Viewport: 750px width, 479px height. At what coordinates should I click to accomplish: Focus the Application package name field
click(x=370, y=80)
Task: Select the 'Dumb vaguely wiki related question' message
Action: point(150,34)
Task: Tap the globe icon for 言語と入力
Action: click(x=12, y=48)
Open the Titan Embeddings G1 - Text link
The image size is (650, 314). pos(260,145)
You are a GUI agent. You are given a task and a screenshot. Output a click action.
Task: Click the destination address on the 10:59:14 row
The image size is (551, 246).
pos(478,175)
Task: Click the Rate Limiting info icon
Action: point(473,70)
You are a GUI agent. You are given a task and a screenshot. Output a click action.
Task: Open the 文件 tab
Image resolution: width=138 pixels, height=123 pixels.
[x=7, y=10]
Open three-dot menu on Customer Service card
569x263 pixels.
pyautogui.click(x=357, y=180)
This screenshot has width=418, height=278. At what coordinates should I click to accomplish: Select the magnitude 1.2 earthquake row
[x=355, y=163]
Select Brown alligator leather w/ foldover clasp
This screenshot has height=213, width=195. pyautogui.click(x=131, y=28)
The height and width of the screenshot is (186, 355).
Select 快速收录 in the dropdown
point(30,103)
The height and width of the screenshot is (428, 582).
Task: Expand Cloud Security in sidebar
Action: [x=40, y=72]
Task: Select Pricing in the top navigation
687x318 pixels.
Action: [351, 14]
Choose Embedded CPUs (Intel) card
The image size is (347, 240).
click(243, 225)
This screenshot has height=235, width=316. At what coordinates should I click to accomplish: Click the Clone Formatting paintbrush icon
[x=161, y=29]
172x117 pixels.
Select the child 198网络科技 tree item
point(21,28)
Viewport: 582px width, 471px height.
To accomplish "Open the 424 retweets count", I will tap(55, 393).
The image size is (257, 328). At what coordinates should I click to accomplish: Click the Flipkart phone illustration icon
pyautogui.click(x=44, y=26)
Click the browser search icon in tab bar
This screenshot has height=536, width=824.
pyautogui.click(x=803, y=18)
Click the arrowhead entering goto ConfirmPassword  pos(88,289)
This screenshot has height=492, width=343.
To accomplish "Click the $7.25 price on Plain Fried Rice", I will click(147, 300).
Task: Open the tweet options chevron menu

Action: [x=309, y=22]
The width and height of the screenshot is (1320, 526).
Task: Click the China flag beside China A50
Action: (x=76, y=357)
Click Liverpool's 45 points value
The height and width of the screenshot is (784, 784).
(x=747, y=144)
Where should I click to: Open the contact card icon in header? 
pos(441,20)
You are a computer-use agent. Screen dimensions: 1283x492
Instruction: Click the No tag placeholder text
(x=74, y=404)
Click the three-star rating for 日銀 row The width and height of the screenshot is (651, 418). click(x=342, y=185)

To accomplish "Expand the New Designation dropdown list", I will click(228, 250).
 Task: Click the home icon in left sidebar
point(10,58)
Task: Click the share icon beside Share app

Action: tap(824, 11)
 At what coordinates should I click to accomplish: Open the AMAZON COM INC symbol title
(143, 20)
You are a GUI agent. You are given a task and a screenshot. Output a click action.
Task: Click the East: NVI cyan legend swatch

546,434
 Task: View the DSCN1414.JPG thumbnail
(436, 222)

▶ WORK TASK: Word for word, write out all the lines shown above.

▶ ANSWER:
Viewport: 750px width, 479px height. At what coordinates should I click to accomplish: Focus the Application package name field
click(x=370, y=80)
Task: Select the 'Dumb vaguely wiki related question' message
Action: point(150,34)
Task: Tap the globe icon for 言語と入力
Action: click(x=12, y=48)
Open the Titan Embeddings G1 - Text link
The image size is (650, 314). pos(260,145)
You are a GUI agent. You are given a task and a screenshot. Output a click action.
Task: Click the destination address on the 10:59:14 row
The image size is (551, 246).
pos(478,175)
Task: Click the Rate Limiting info icon
Action: point(473,70)
You are a GUI agent. You are given a task and a screenshot. Output a click action.
Task: Open the 文件 tab
Image resolution: width=138 pixels, height=123 pixels.
[x=7, y=10]
Open three-dot menu on Customer Service card
569x263 pixels.
pyautogui.click(x=357, y=180)
This screenshot has width=418, height=278. At what coordinates should I click to accomplish: Select the magnitude 1.2 earthquake row
[x=355, y=163]
Select Brown alligator leather w/ foldover clasp
This screenshot has height=213, width=195. pyautogui.click(x=131, y=28)
The height and width of the screenshot is (186, 355).
Select 快速收录 in the dropdown
point(30,103)
The height and width of the screenshot is (428, 582).
Task: Expand Cloud Security in sidebar
Action: [x=40, y=72]
Task: Select Pricing in the top navigation
687x318 pixels.
Action: [351, 14]
Choose Embedded CPUs (Intel) card
The image size is (347, 240).
click(243, 225)
This screenshot has height=235, width=316. At what coordinates should I click to accomplish: Click the Clone Formatting paintbrush icon
[x=161, y=29]
172x117 pixels.
Select the child 198网络科技 tree item
point(21,28)
Viewport: 582px width, 471px height.
To accomplish "Open the 424 retweets count", I will tap(55, 393).
The image size is (257, 328). At what coordinates should I click to accomplish: Click the Flipkart phone illustration icon
pyautogui.click(x=44, y=26)
Click the browser search icon in tab bar
This screenshot has height=536, width=824.
pyautogui.click(x=803, y=18)
Click the arrowhead entering goto ConfirmPassword  pos(88,289)
This screenshot has height=492, width=343.
To accomplish "Click the $7.25 price on Plain Fried Rice", I will click(147, 300).
Task: Open the tweet options chevron menu

Action: [x=309, y=22]
The width and height of the screenshot is (1320, 526).
Task: Click the China flag beside China A50
Action: (x=76, y=357)
Click Liverpool's 45 points value
The height and width of the screenshot is (784, 784).
(x=747, y=144)
Where should I click to: Open the contact card icon in header? 
pos(441,20)
You are a computer-use agent. Screen dimensions: 1283x492
Instruction: Click the No tag placeholder text
(x=74, y=404)
Click the three-star rating for 日銀 row The width and height of the screenshot is (651, 418). click(x=342, y=185)

To accomplish "Expand the New Designation dropdown list", I will click(228, 250).
 Task: Click the home icon in left sidebar
point(10,58)
Task: Click the share icon beside Share app

Action: tap(824, 11)
 At what coordinates should I click to accomplish: Open the AMAZON COM INC symbol title
(143, 20)
You are a GUI agent. You are given a task and a screenshot. Output a click action.
Task: Click the East: NVI cyan legend swatch

546,434
 Task: View the DSCN1414.JPG thumbnail
(436, 222)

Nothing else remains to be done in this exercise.